Feel free to arrange and rearrange your composition setup. Arrange your subjects by placing them at various angles until you’re happy with the composition. You can also add in little props to make it look more eye catching as Carey does with the flower in the video.
Pay attention to how high or low you place your camera. Shooting from a higher angle dominates the subject and it will appear smaller. On the other hand, shooting from a lower angle exaggerates the subject and makes it appear bigger than it really it. Shooting from a lower angle also allows you to take better advantage of the lighting and the surrounding elements. Getting low will mean that you will have to forego your tripod and work hand held. If the surface allows, get down on your belly and get your clothes dirty.

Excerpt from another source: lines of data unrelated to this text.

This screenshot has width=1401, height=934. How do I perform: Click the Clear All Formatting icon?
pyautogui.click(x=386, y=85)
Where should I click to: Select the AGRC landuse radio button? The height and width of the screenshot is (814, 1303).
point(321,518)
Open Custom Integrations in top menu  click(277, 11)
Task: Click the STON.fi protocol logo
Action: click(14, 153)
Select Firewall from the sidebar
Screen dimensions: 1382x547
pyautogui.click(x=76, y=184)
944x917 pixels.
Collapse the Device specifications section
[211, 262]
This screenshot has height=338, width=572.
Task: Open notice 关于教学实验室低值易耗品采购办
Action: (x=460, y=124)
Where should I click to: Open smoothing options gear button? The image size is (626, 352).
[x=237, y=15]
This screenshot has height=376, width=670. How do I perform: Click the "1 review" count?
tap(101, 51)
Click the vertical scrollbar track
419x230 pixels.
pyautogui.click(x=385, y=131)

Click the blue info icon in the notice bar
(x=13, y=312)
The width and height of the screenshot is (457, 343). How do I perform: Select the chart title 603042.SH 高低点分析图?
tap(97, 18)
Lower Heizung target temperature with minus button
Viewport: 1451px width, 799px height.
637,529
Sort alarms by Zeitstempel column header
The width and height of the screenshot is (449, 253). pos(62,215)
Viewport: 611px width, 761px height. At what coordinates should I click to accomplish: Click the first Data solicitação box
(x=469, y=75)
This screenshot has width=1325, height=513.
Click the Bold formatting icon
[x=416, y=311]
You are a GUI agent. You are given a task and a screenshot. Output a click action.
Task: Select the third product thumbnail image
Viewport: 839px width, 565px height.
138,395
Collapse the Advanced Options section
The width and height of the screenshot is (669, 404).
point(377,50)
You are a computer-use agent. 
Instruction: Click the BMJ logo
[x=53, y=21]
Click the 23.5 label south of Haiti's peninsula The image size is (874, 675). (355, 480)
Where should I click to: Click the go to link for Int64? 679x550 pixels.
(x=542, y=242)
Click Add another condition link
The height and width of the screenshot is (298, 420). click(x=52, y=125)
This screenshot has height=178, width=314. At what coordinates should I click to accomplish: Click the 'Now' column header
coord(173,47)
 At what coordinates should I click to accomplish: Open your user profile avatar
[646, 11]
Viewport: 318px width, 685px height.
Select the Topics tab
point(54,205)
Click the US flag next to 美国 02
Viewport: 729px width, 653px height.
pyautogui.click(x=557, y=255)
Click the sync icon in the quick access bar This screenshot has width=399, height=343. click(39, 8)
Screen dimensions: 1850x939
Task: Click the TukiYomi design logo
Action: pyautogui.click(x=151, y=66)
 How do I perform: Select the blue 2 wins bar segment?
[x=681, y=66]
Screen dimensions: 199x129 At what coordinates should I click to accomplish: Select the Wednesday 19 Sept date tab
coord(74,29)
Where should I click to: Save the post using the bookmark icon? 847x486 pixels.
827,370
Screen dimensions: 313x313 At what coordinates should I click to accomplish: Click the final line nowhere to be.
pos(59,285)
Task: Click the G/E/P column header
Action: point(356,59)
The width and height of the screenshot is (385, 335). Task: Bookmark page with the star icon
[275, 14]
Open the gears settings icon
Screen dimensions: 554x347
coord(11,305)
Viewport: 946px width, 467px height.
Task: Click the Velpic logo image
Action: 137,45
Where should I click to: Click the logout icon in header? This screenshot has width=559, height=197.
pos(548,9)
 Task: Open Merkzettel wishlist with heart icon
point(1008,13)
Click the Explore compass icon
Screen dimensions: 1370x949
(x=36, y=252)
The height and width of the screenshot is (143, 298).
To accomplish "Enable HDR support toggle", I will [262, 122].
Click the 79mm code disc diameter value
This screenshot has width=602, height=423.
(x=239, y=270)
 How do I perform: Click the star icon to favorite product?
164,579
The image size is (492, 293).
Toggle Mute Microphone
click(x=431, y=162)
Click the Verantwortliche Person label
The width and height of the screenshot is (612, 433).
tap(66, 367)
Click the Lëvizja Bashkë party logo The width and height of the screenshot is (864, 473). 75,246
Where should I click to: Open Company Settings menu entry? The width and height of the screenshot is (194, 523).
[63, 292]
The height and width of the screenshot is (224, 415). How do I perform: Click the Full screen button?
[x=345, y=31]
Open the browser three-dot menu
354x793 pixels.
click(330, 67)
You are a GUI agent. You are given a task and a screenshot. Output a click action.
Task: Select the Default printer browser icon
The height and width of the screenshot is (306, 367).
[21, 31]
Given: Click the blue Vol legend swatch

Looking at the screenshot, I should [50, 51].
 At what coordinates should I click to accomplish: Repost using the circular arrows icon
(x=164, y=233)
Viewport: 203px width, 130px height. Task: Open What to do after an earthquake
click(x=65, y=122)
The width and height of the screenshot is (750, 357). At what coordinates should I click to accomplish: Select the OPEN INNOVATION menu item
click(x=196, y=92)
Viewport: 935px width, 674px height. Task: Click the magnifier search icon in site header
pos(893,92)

When composing around difficult surfaces that don’t allow you to lie on the ground, use Live View mode. You can also enable the grid or level gauge on your camera to make sure that the photo isn’t tilted.
Equipment and Settings
To get the maximum area in focus, Carey uses a Nikon 20mm f/1.8G lens. A wide angle perspective allows a wider field of view and a greater depth of field. But this doesn’t mean that you must use this particular lens. Go on and give it a shot with any lens of your choice. Lenses with a short “close focusing distance” are preferred as it allows you to focus on your subject even when you are quite close to it.
When lighting conditions are difficult because of a bright background, you’d ideally bracket the shot and blend the different exposures during post-processing. However, since tripods are out of the equation, you cannot use bracketing. In such conditions, expose for the highlights and adjust the exposure for the subject in post; most cameras do a lot better in recovering shadow details than highlights.
If you want the background to be in focus as well, you can use a narrower aperture (something like f/16). However, if your priority is to put more emphasis on the subject, shoot at a wider aperture, like f/5. Shooting wide open isn’t recommended because when shooting at the close focusing distance of the lens, the depth of field is vastly reduced. You’ll find it difficult to keep the whole of the subject in focus at a wide open aperture.
Now that you have an understanding of photographing forced perspective shots, go pick up your camera and your action figures, toy cars, or dolls that you may have from your childhood, and recreate your memories with them.